### Exercise set
• 1. List the usernames that head each post in the forum thread about Ed below.
• 2. Translate this sentence from the forum thread about Ed below into Spanish: "I still talk to him about once a month."
• 3. Carry on the forum thread about Ed below, writing what comes after its final post.

### Supplied passage
I knew some modelers that may have been exposed to this.


----------



## beck (Oct 22, 2003)

Ed had a heart attack some years back . i noticed he wasn't on the boards so much after that . 
Scott , if ya ever re release that Big Giluna let us know !!
hb


----------



## John P (Sep 1, 1999)

He's also diabetic.


----------



## Zombie_61 (Apr 21, 2004)

Ed had two heart attacks in 2005 and, IIRC, while he was recovering his wife developed some serious health issues as well.


----------



## otto (Jan 1, 1970)

Bummer on all three counts. Hopefully hes taking good care of himself. His wifes a really nice lady, hopefully shes doing ok now as well.


----------



## bigdaddydaveh (Jul 20, 2007)

God bless them both. They have certainly made my life a little brighter! I only met him a few times but he was always kind and once you get beyond the rough edges, he's a hell of a nice guy.


----------



## Scott J (Jun 21, 2000)

Ed is doing OK. I still talk to him about once a month. He works most of the football games at the Giants/Jets stadium as well as a lot of the concerts. I haven't seen them since 2005. I think a trip to Chiller may be in order someday. He still checks things out but I think his interests have gone to other things. 

SJ


----------



## Buc (Jan 20, 1999)

yeah, like busting my balls at least 4x a week!

### Stored records
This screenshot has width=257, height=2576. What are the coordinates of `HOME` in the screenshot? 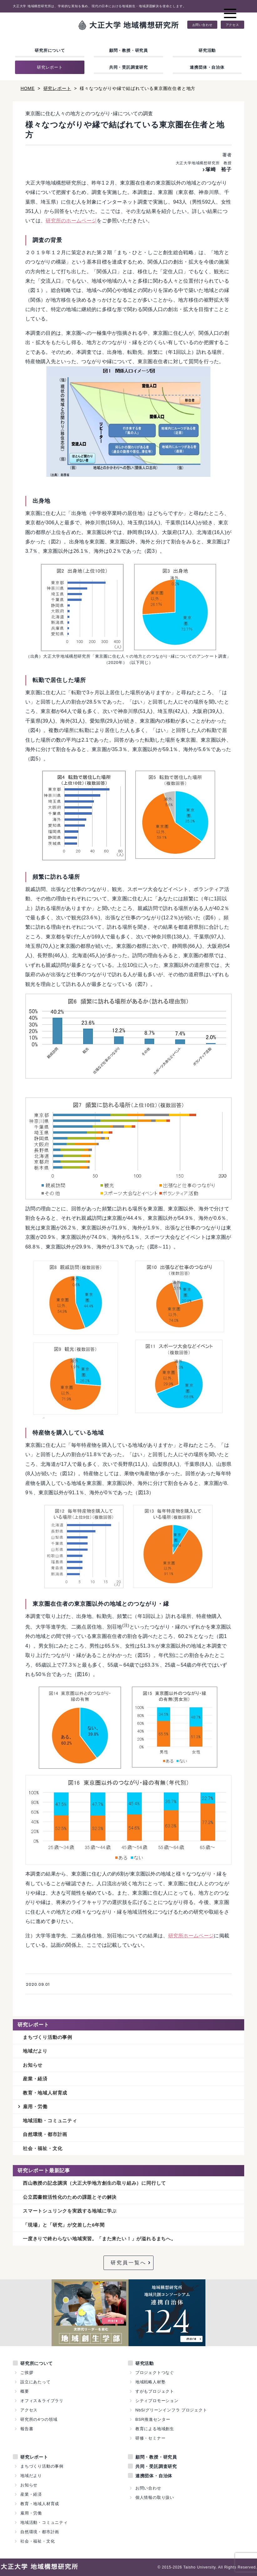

...

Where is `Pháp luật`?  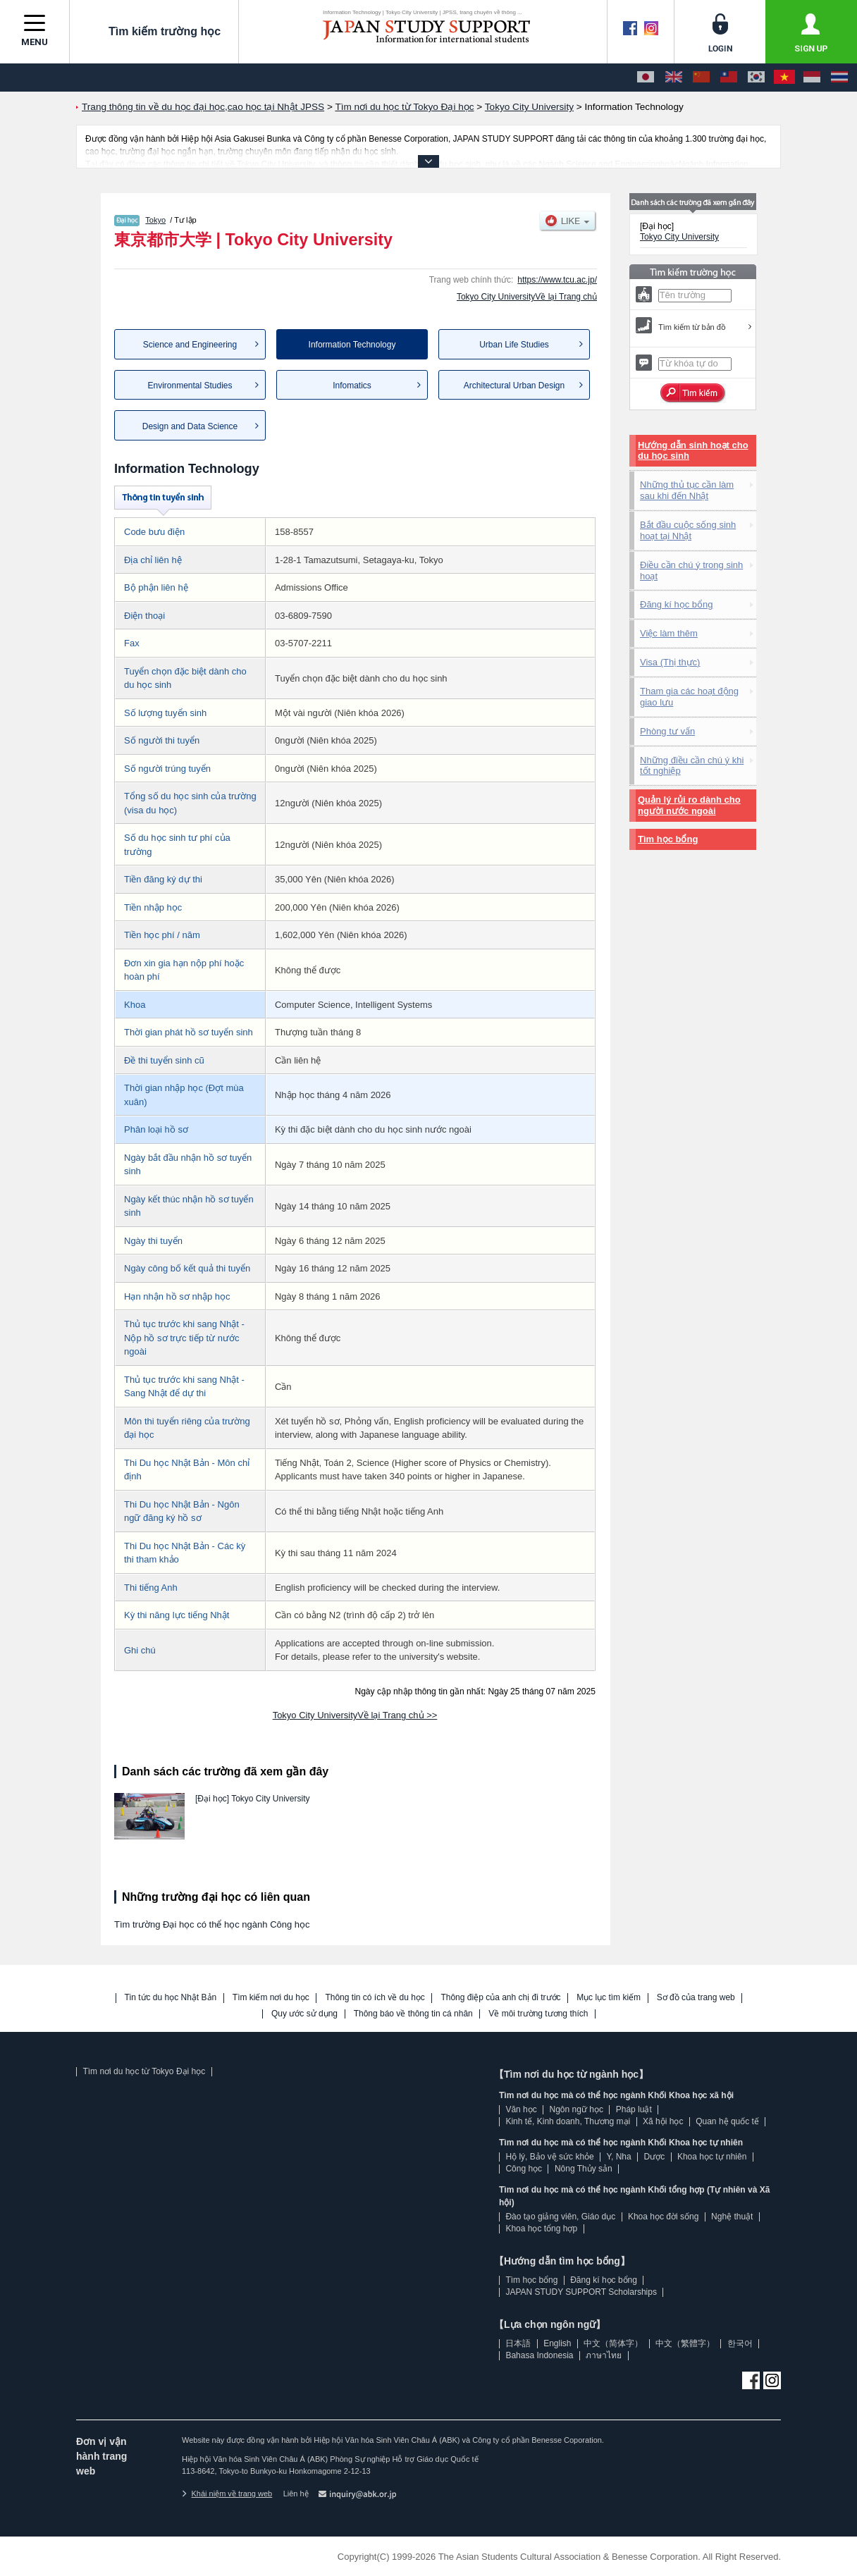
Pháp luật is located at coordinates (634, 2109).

### Responses
• 1. beck, John P, Zombie_61, otto, bigdaddydaveh, Scott J, Buc

• 2. Todavía hablo con él aproximadamente una vez al mes.

• 3.
Buc


----------



## Scott J (Jun 21, 2000)

Buc said:


> yeah, like busting my balls at least 4x a week!
> 
> Buc


Better you than me!!!  I did speak to him today and he's doing OK. Still on "hiatus" was his reponse when I asked him what I should tell people. Except for busting Buc's balls 4 X a week. LOL


----------



## otto (Jan 1, 1970)

Is his wife doing ok? Damn, I forgot her name.


----------



## Gerry-Lynn (Mar 20, 2002)

Ed's wife's name is Sue - A lovely Lady. Great to hear that he is doing good. When I met Ed - I liked that fact that he was to the Point - No "B.S." I like that in a person.

Still hope to make a Chiller in October - Hope he reissues some of his kits, too.

Gerry-Lynn

Oh and Ed - The"Big Creature" I've kept away from my wife - Still hasn't found in my Dungeon - Yet.


----------



## otto (Jan 1, 1970)

Sue! Dats right. Hope shes doing ok now.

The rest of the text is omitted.